Von Berlin als Reichshauptstadt sollten nach den Vorstellungen führender Politiker und auch Gewerkschafter der Weimarer Republik die Impulse für den polit. Neuaufbau Deutschlands ausgehen. Eine Gründung in Berlin war daher auch von Beginn an als Ausgangspunkt für eine einheitliche deutsche Gewerkschaftsbewegung gedacht. In dieser Hinsicht deckten sich die Interessen mit denen der sowj. Besatzungsmacht, die sich dadurch Einflussmöglichkeiten auf die anderen Besatzungszonen erhoffte (vgl. Westarbeit). Wegen des Vetos der französ. Besatzungsmacht konnte die SMAD die Tätigkeit des Ausschusses aber nur für das Stadtgebiet von Berlin genehmigen. Daher bezeichnete sich der Ausschuss ab Juli 1945 als vorläufiger Ortsausschuss des FDGB Groß-Berlin, verstand sich aber weiter als provisor. Führungsorgan mit reichsweitem Anspruch. Der V.G.f.G.-B versuchte Verbindungen zu gewerkschaftlichen Gründungsausschüssen nicht nur in der SBZ, sondern auch in den westlichen Besatzungszonen zu knüpfen. Während er dabei mit den abweichenden (dezentralen) Auffassungen vom Gewerkschaftsaufbau bei den westlichen Besatzungsbehörden kollidierte und auf die Entwicklung dort kaum Einfluss erlangte, setzte er sich mit dem Berliner Gründungsaufruf und den damit verbundenen Berliner Organisationsrichtlinien in der SBZ - gefördert durch die SMAD - zunehmend gegen autonome und traditionsbedingt v.a. rein sozialdemokrat. Gründungen durch.
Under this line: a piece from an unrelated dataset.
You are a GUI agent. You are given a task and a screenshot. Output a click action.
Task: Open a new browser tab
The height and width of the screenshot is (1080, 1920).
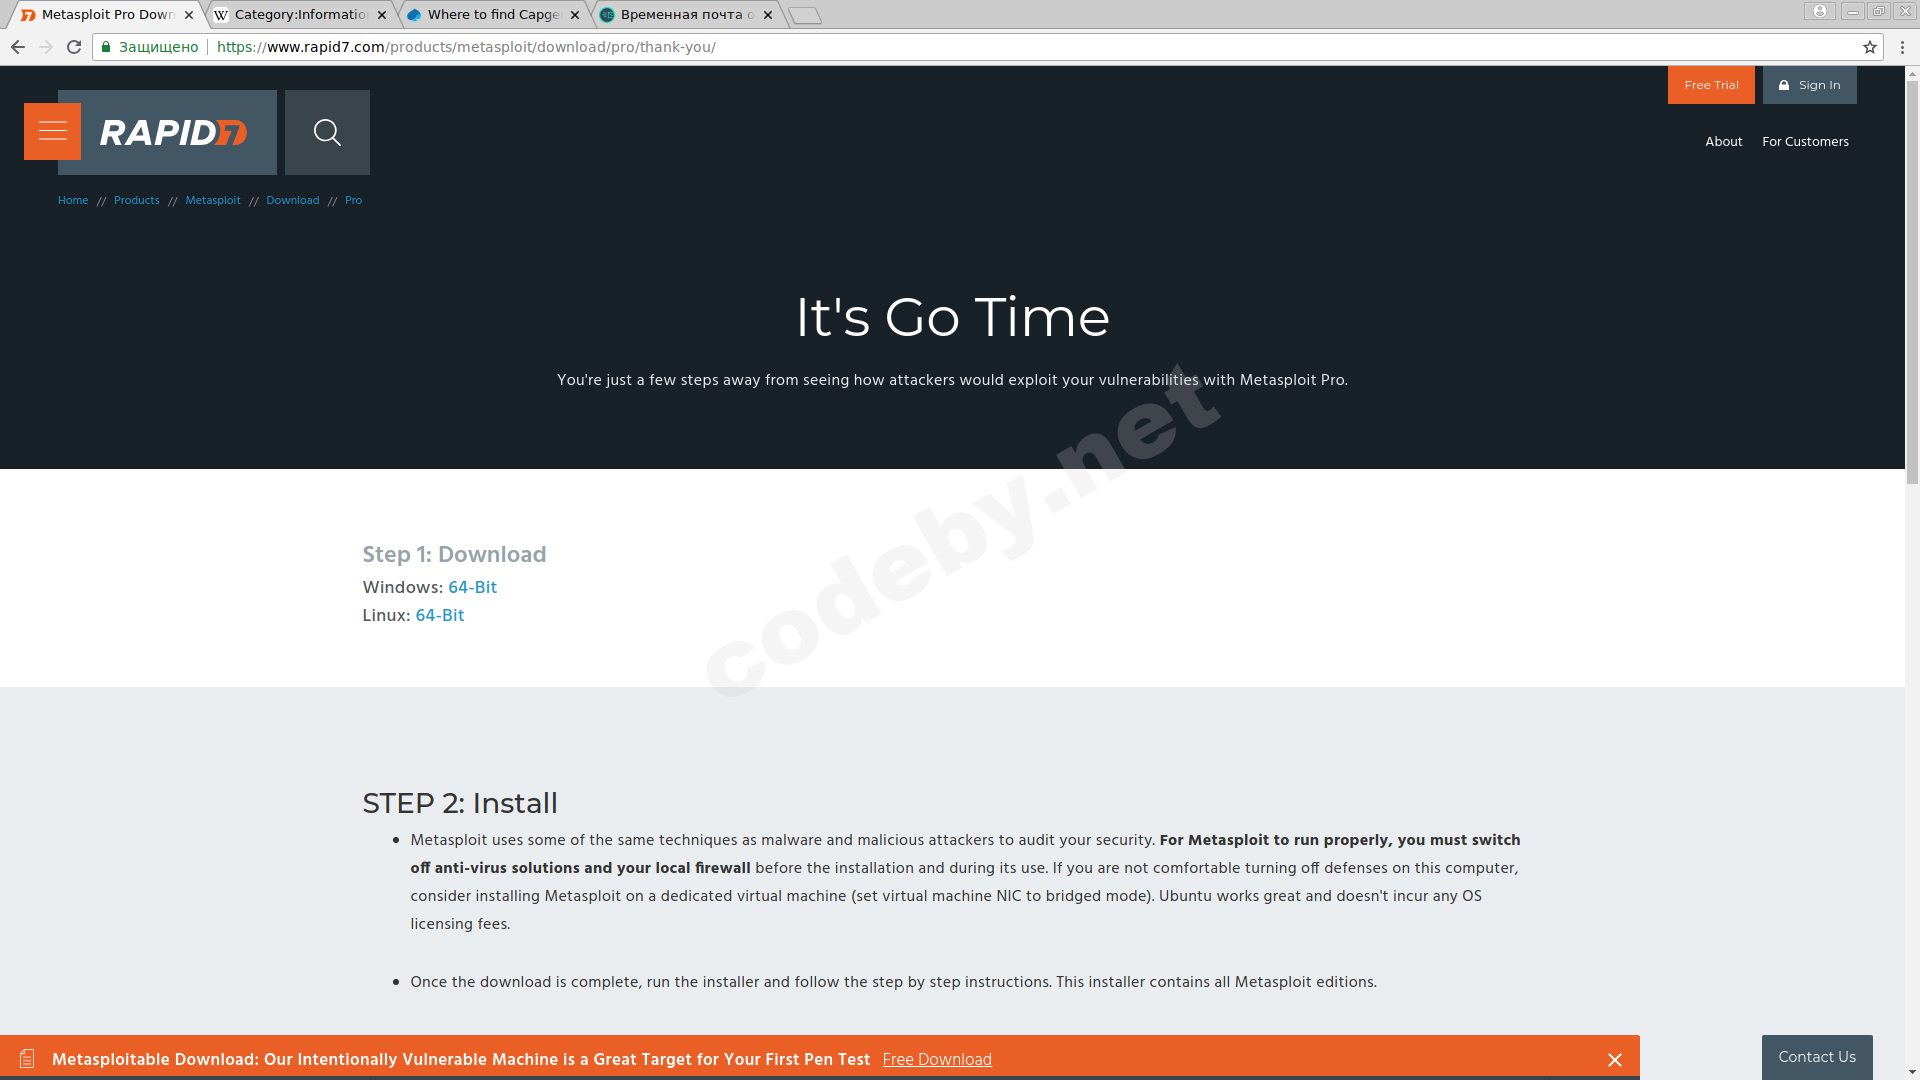click(x=805, y=15)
In Berlin konzentrierte sich der Organisationsaufbau auf die Bildung von Bezirksausschüssen des FDGB in den Verwaltungsbezirken und den Aufbau der 18 Verbände, für die in vielen Fällen in Berlin lebende Spitzenfunktionäre der ehem. freien Gewerkschaften gewonnen wurden. De facto entstand so ein zentraler Gewerkschaftsapparat, dessen Wirkung freilich auf die SBZ beschränkt blieb. Auch spätere Versuche, den Einfluss des FDGB auf die westlichen Besatzungszonen auszudehnen und dessen gewerkschaftspolit. Vorstellungen in den vom WGB geforderten gesamtdeutschen Gewerkschaftsbund einzubringen, führten zu keinem Erfolg. Die Interzonenkonferenzen der Gewerkschaften scheiterten 1948, weil der FDGB eine gemeinsame Resolution gegen die Blockade Berlins durch die sowj. Besatzungsmacht verhinderte.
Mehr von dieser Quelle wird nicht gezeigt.